Meski tak ada bank umum yang berakhir gagal, LPS mencatat terdapat sejumlah Bank Perkreditan Rakyat (BPR) yang ditutup. Namun, seluruh kewajiban BPR tersebut telah diselesaikan oleh LPS.
LPS telah mengeluarkan sejumlah kebijakan untuk membantu mempercepat pemulihan ekonomi, antara lain kebijakan tingkat bunga penjaminan yang rendah, serta relaksasi denda keterlambatan pembayaran premi penjaminan.
Kebijakan tersebut juga merupakan bagian dari kebijakan terpadu yang dikeluarkan otoritas resolusi tersebut bersama Komite Stabilitas Sistem Keuangan (KSSK) guna mempercepat pemulihan ekonomi.

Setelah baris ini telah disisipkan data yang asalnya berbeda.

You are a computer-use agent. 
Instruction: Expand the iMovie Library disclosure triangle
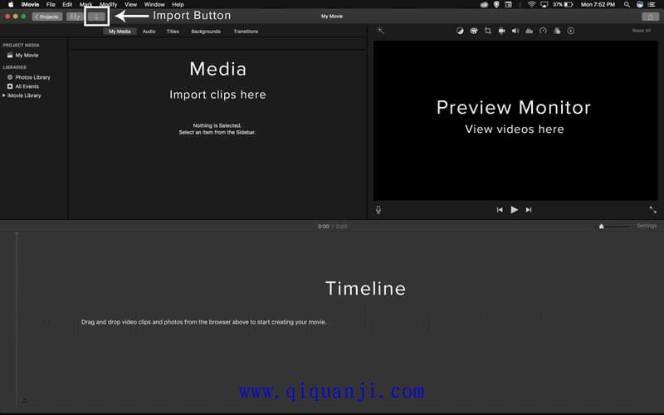pos(4,95)
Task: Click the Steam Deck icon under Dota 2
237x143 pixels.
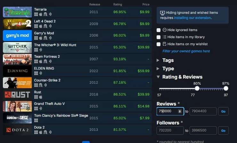Action: pyautogui.click(x=50, y=131)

Pemangkasan bunga penjaminan pada awal tahun ini didasarkan pada beberapa pertimbangan, antara lain tren penurunan suku bunga simpanan, kondisi dan prospek likuiditas perbankan yang relatif longgar, serta perkembangan terkini dari pemulihan perekonomian. Dengan demikian, kebijakan itu diharapkan dapat memberikan ruang lanjutan bagi penurunan suku bunga kredit perbankan yang pada gilirannya akan mendukung pembiayaan sektor riil.
Sementara kebijakan relaksasi denda keterlambatan pembayaran premi penjaminan diberikan untuk tiga periode pembayaran premi, yaitu semester II 2020, semester I 2021, dan semester II 2021. Bank juga diberi kelonggaran untuk menunda pembayaran premi penjaminan selama enam bulan dengan denda keterlambatan sebesar 0%. Ini agar bank bisa memiliki ruang untuk mengelola likuiditasnya.